- _Short problem_
From the items below, extract each line that contains the string "icon". Case counts.

- _Records for the exercise_

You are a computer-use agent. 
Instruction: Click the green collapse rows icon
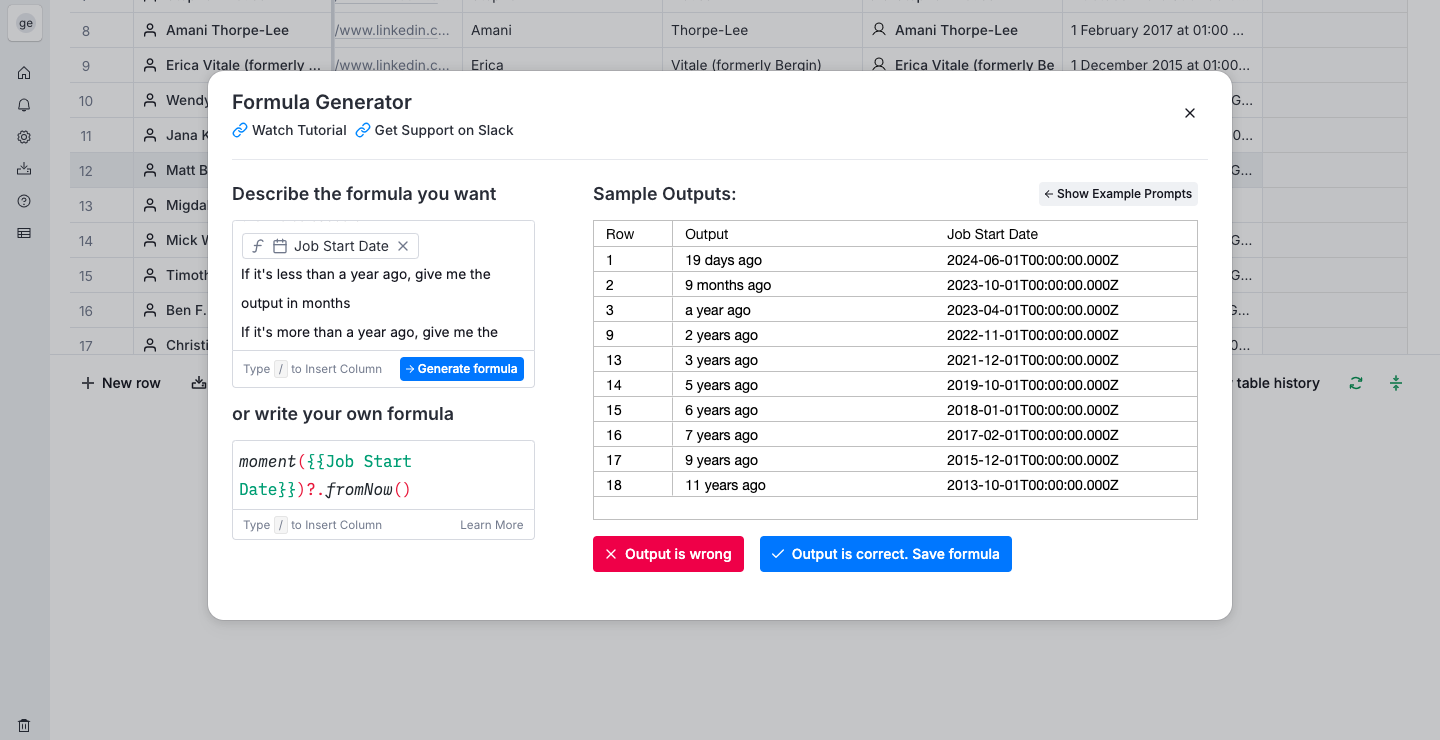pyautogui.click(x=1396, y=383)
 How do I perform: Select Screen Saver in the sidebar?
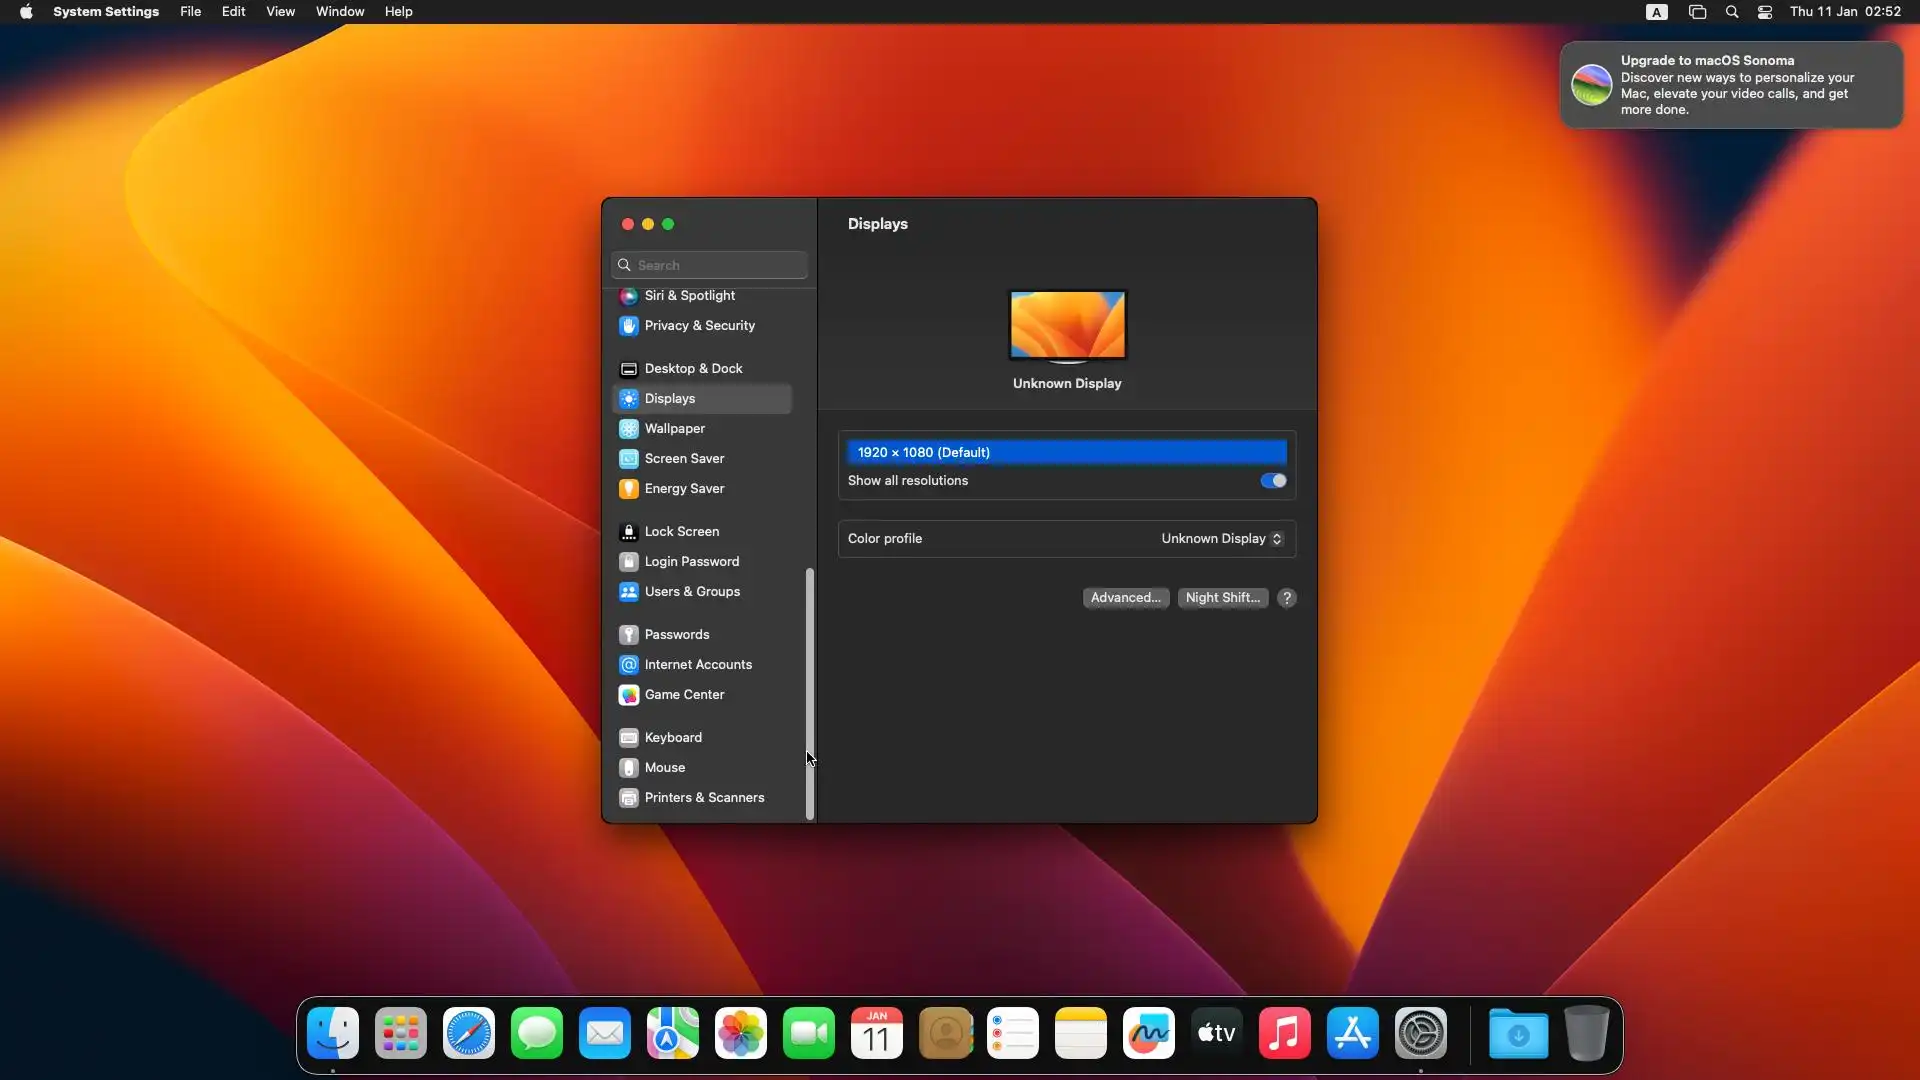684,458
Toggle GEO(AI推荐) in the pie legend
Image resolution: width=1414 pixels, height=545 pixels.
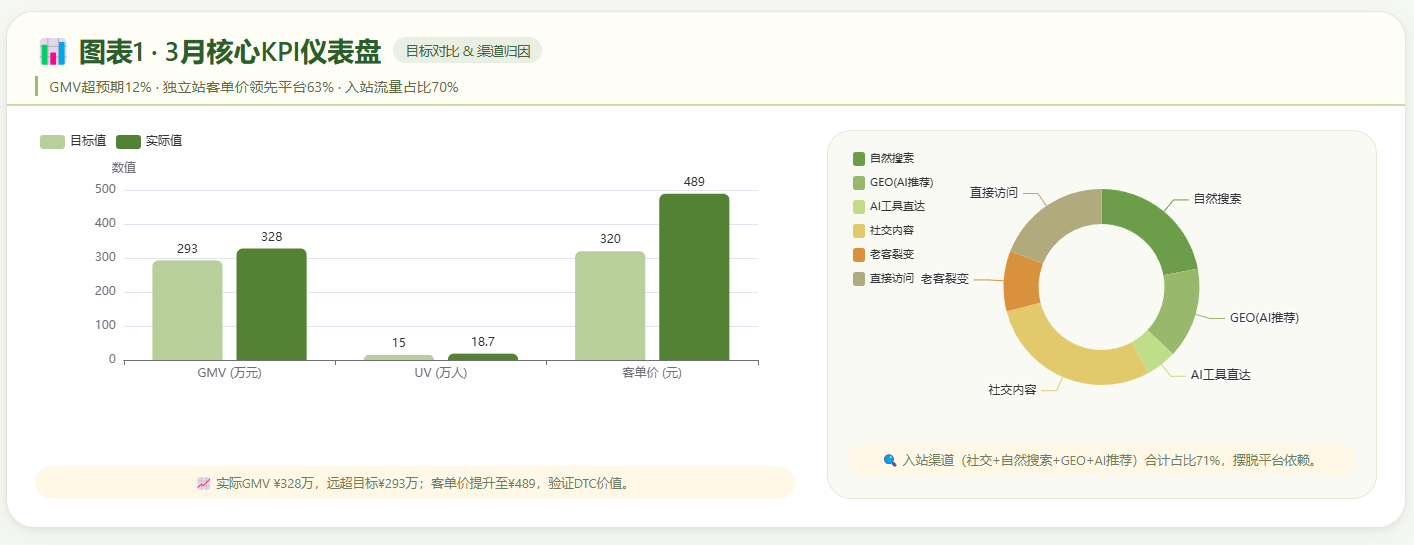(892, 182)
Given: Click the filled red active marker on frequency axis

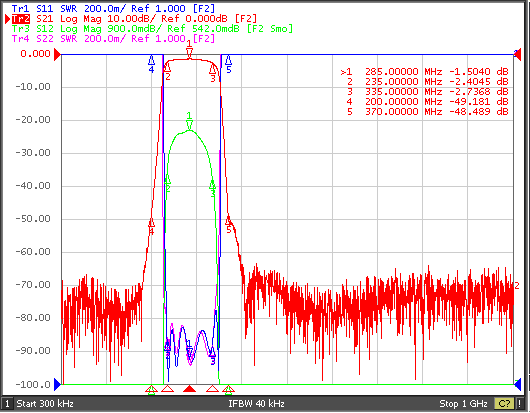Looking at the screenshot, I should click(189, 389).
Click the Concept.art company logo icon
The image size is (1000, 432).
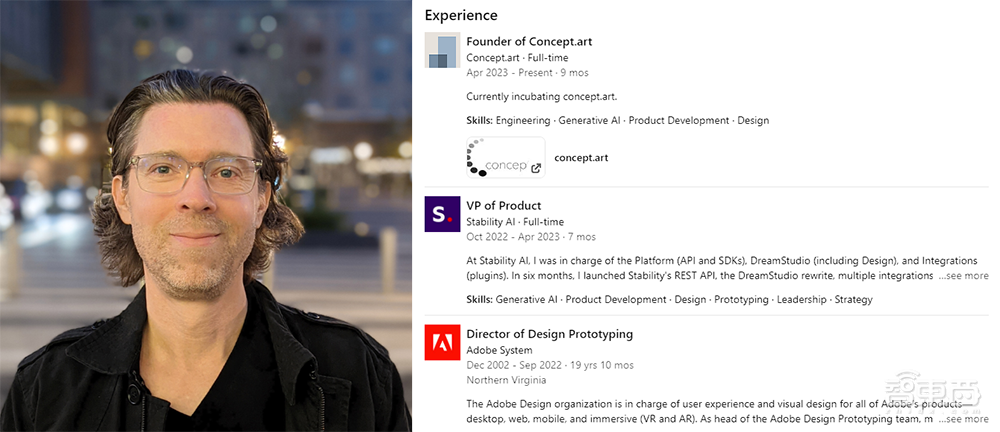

- _Solution_
Instruction: Click the green collapse rows icon
Click the Concept.art company logo icon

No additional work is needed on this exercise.